Sep 22, 2022
What Is Bitcoin Cash?
Bitcoin Cash is a type of cryptocurrency created from a fork of the original Bitcoin blockchain. A fork occurs when a change is made to the blockchain protocol or basic rules. A hard fork, like the one that created Bitcoin Cash, changes the original code so much that it will no longer work with older versions of the blockchain, thereby necessitating a new cryptocurrency. The Bitcoin Cash fork occurred when developers sought to increase the size of each Bitcoin block to accommodate more transactions.
The name Bitcoin Cash causes some confusion for crypto investors. Although it grew from the Bitcoin blockchain, it is an entirely separate cryptocurrency.
In this article, we’ll cover:
- History of Bitcoin Cash
- How Bitcoin Cash works
- Bitcoin Cash vs. Bitcoin
- Pros and cons of Bitcoin Cash
History of Bitcoin Cash
Bitcoin Cash was created in 2017 to improve the efficiency and speed of the original Bitcoin blockchain. Though Bitcoin’s intended use was as a digital currency for making transactions, it became more of an investment vehicle as its popularity grew. Since Bitcoin was not built for scalability, the increased number of transactions resulted in higher fees and longer confirmation times. The developers saw the original 1MB Bitcoin block size as a limitation, and, with the hope of accommodating more transactions per block, set about increasing the size of each block to as much as 32MB to enable more efficient transaction verification and processing.
How does Bitcoin Cash work?
On a purely technical level, Bitcoin Cash works the same as Bitcoin. It’s an open-source, decentralized digital ledger. Transactions are confirmed and added to the blockchain by miners using cryptography to solve equations. Miners receive Bitcoin Cash tokens for their work. Bitcoin Cash is available to buy, sell, and trade on most crypto exchanges, and it may be used to make transactions with any business that accepts it for payments.
Bitcoin Cash vs. Bitcoin
Bitcoin Cash and Bitcoin are each built on a decentralized finance infrastructure. They each rely on a proof-of-work algorithm for mining coins, as opposed to a proof-of-stake model, and have established a hard cap of 21 million currency assets. The functionality is also the same: you can buy coins, store them in a digital wallet, and use them to make transactions or hold onto them as an investment.
The key difference is block size. Bitcoin Cash’s larger 32MB block size supports speedier transaction times and usually leads to lower transaction fees. That said, larger block size can also contribute to security risks: because Bitcoin Cash requires less mining power to verify new blocks, it’s seen as inherently less secure than Bitcoin.
Bitcoin remains the leading cryptocurrency on the market, both in terms of value and adoption. While Bitcoin Cash is widely accessible on most crypto exchanges, it has not been as readily adopted or demonstrated as much value as Bitcoin.

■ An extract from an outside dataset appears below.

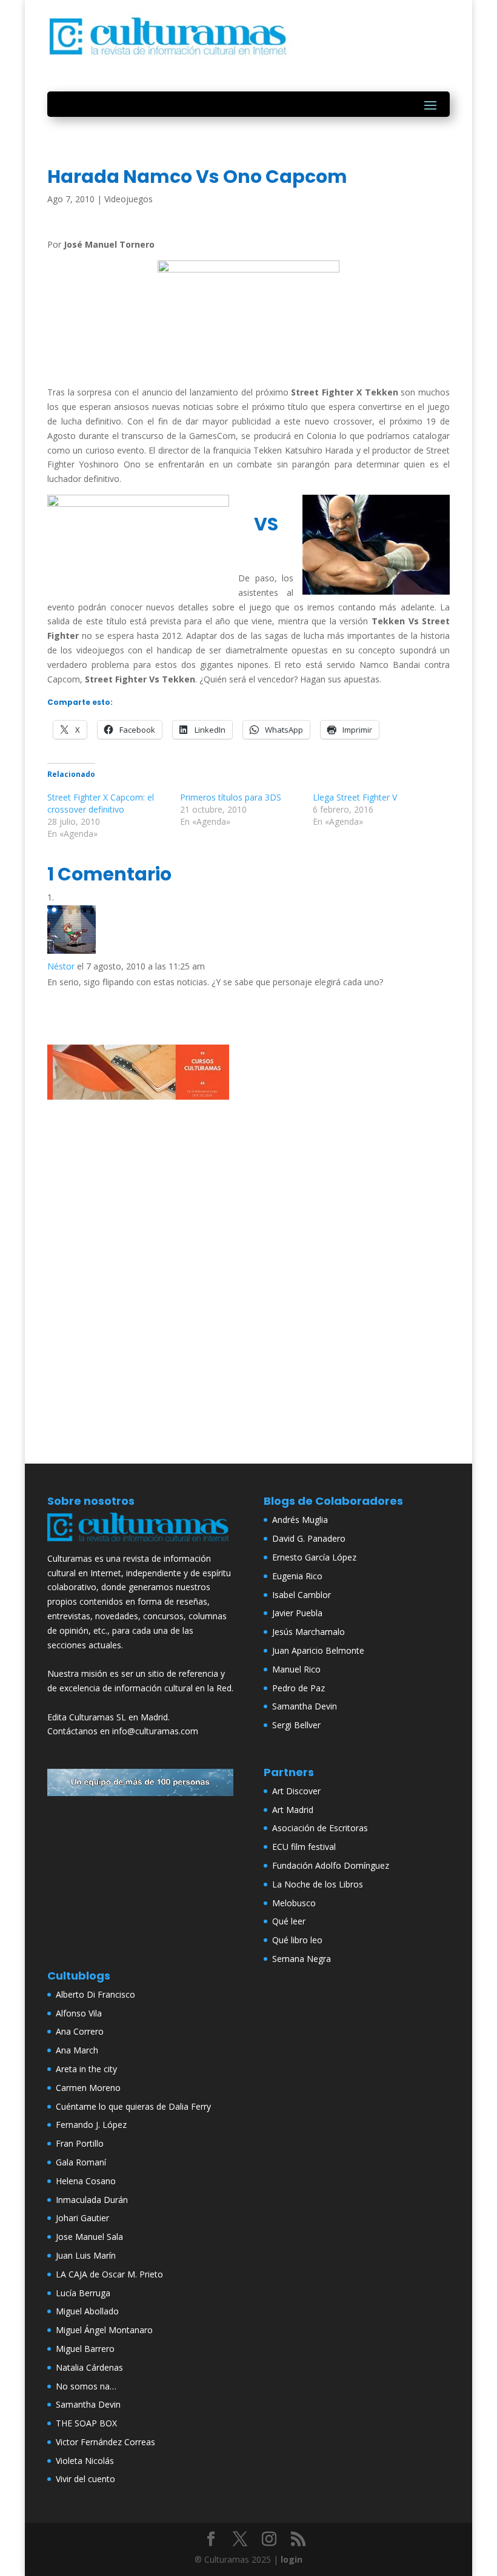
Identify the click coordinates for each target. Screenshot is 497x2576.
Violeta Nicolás (85, 2460)
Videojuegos (128, 199)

|Larger block size (32MB)||Smaller block size (1MB)|
|More transactions per second||Fewer transactions per second|
|Lower transaction fees||Higher transaction fees|
|Lower value||Higher value|
|Lower adoption||Highest adoption|
|Higher security risks||Lower security risks|
Pros and cons of Bitcoin Cash
As with most crypto investments, Bitcoin Cash has advantages and disadvantages. While buying, selling, and trading this cryptocurrency is fairly accessible, the overall value of the currency remains relatively low compared to Bitcoin and other leading coins. Faster transaction times and lower fees may be a benefit, but they come with the security risks of larger block sizes. That said, many investors see Bitcoin Cash as promising due to the increased scalability of its blockchain technology.
|Pros of Bitcoin Cash||Cons of Bitcoin Cash|
|Lower transaction fees||Lower value|
|Better scalability||Lower adoption|
|Faster transactions||Higher security risks|
Is crypto right for you?
As you develop your investment strategy, you may be interested in adding crypto to your portfolio. At Stash, we recommend holding no more than 2% of your overall portfolio in any one cryptocurrency in order to limit crypto-specific risks.